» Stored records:

---

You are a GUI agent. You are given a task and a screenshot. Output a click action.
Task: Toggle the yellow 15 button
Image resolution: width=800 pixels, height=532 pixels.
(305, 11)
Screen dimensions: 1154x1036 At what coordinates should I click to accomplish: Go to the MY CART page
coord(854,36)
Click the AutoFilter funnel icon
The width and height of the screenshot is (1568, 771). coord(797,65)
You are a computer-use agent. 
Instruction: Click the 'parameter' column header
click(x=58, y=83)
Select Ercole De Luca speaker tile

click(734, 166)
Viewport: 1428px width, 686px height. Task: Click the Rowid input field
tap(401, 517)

---

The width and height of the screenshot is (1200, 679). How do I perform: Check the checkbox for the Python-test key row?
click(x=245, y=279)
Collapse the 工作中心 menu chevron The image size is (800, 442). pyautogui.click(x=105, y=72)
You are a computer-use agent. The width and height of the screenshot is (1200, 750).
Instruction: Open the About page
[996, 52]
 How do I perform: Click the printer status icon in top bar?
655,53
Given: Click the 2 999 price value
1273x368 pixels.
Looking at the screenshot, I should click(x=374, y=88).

---

» The task: All lines in the records that contain "computer" are to be copied and returned.

» Task output:
You are a computer-use agent. 
You are a computer-use agent. The width and height of the screenshot is (1200, 750).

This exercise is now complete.